Taking Control of Our Community and Loving It!
Ian Ritchie
Independent Researcher, Palmerston North
Blackball, May Day, 1999
One of the objectives of those who promote globalisation and the "free" market, is the diminution of the nation state, central government and local government.
The effects of free-marketising and the change in the role of the state and government has led to a backlash, and a recognition that the extreme agendas currently being pushed around the world have to be moderated.
News to this effect has come from several senior people in different countries around the world in just the last two months. The Canadian Parliament has agreed to support the introduction of an international financial transactions tax, the Tobin Tax, to bring some measure of control to the massive amounts of speculative money which rocket around the world looking for instant profits.
In New Zealand, until recently, the high profile economists and policy people brought here were sponsored by the Business Round Table (BRT), and they promoted the BRT agenda. Recently there have been several high profile overseas speakers touring the country who have taken a much more people centred approach, particularly Canadian Professor Michael Chossudovsky, and American Professor Noam Chomsky. Chomsky's meeting in Wellington was attended by a massive crowd, which would have been unheard of a few years ago.
Underneath this is a movement to rebuild and re-establish our communities, re-establish some boundaries around an area we can be in control of. This is happening in New Zealand the same as it is happening around the world.
Some examples:
What's happening overseas?
- Living Wage Charters - where all publicly funded contractors must pay living wages
- High Road Development Charters - High Road development is about development that creates permanent, full-time jobs that pay good wages and have good ancillary benefits, leave etc. Low Road development is that which creates temporary, part-time or casual, on- call jobs that pay little and have no ancillary benefits (Mc jobs). (Some recent contracts have the person permanently on-call with no guarantee of any hours of work at all)
- Union Cities - where all the unions combine to unionise all workers.
- Community Sustaining Funds - where the money goes into community development and social service projects and organisations, eg from rounding up at the supermarket.
- Quality of Life Indicators - so that the community can determine where it is at and monitor changes (and develop policies to achieve improvements)
- Community Economic Development organisations. In Canada and the United States there is a well-established movement of Credit Unions, which are involved, in community economic development.
- Guardians of Justice - In Mexico there is a group which traces the bribery of the Judiciary and takes the corrupt judges to court.
- United Communities - based on relationships, respect and love for each other, to encourage the exploration of the potential of the individuals within the community. Each activity - literacy, recycling etc is seen as an opportunity to build supportive, creative relationships and community.

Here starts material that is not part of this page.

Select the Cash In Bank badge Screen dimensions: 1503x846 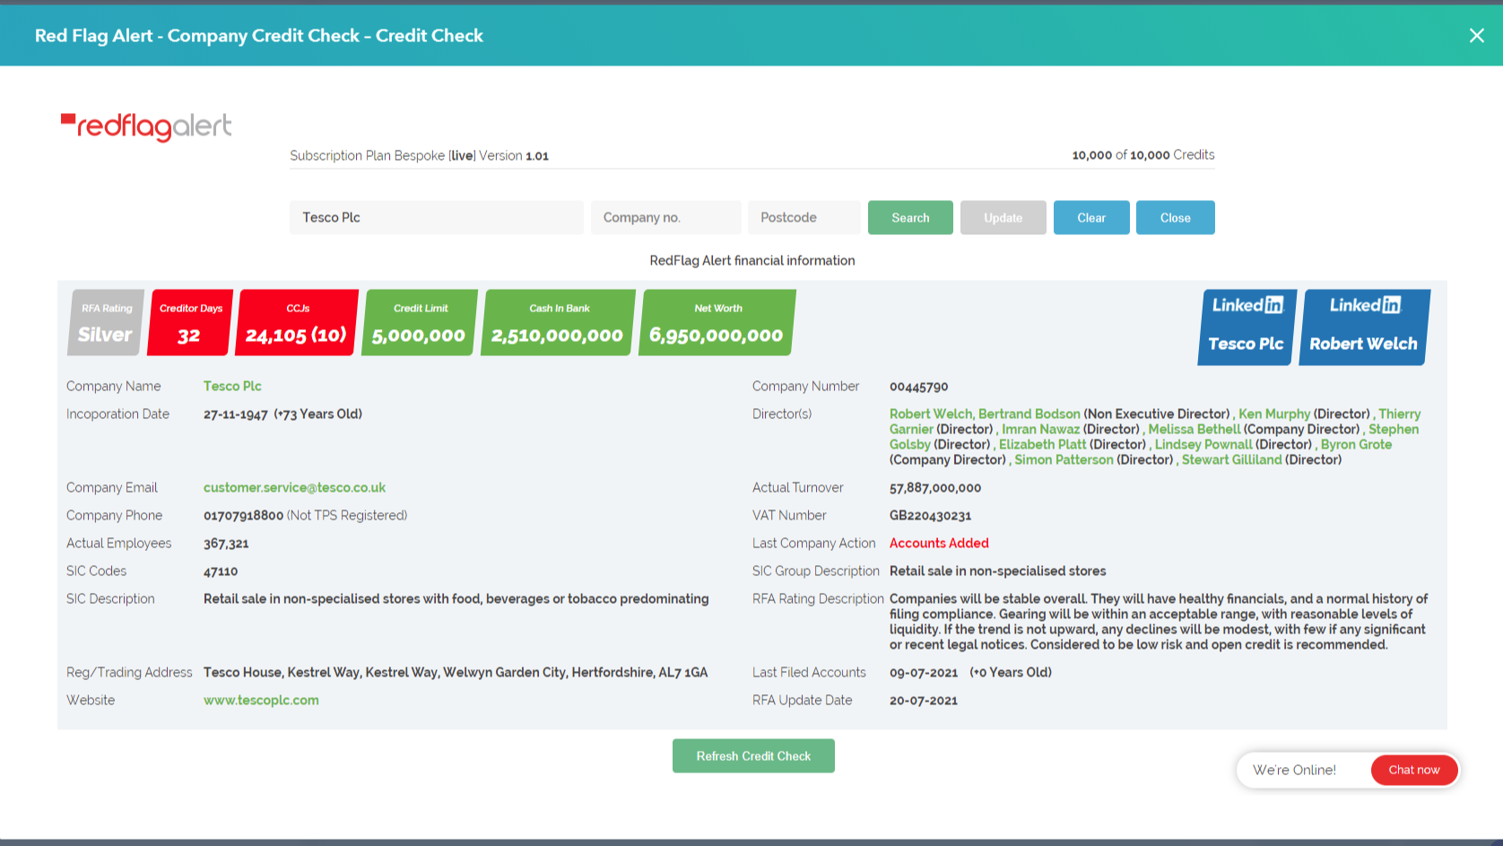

- Community Owned Businesses - where the purpose is the benefit of the community and profits from the business activities are used for this. They include social service arms.
- Local currencies
- Green dollars are everywhere in some countries overseas, in each suburb, they work well in 'small' networks where everyone can get to know and trust each other.
- Tradable 'Hours' where the number involved can be greater than is normal with Green Dollars.
- Regional Currencies - at present this is being trialed in two rural areas (two Counties in Ireland and much of non-urban Scotland) and two urban areas (part of Madrid and Amsterdam) in Europe with the support of the European Union.
What do I think would be most useful in New Zealand?
- The establishment of local and regional currencies
- Each local community to work on ways to increase the time money stays in the community - ways to increase the level of trading in the local community, increase the number of locally owned trading points so that the money goes round more times before being spent either outside the community or in a business owned by outsiders.
- Establish a community economic development fund, possibly by pooling the savings of those within the community, to raise the finance for projects that will assist the development of the community - eg flats for older people.
- Make things happen the way you want them to, Buzz the local doctor (at Reefton) wants to establish the Hokianga health model in the district - a comprehensive medical service at no cost to the user. Get in behind 'him' to make it happen.
- Put the local infrastructure together to create a real 'local government'. There will be a school board, a health committee, a business association, and many others. If a representative was taken from each, you have the co-ordinating group which could be the key player in running your community. The 'official' local government is becoming steadily more remote from communities. If the proposed roading reforms go through, the present local government is likely to be decimated. The opportunity is there, and increasingly so to establish local government the way you/we want.
- The final piece I think is to develop an infrastructure to support such initiatives. This gathering is part of that; people are here from all over the country, interested in the same sorts of things, often from a different perspective. In the United States a group has recently been established called Sustainable America. It is an umbrella group for umbrella groups so that there is the opportunity for the way the activities and objectives of the different groups and sectors fit together to be looked at and work of mutual benefit can be done.
Above all - Don't ask permission! We sometimes get caught in the mindset of thinking we can only do what others let us do, or what is laid down. If you want to do something for the benefit of the community - Do it! Make it happen. Together we can do whatever we like!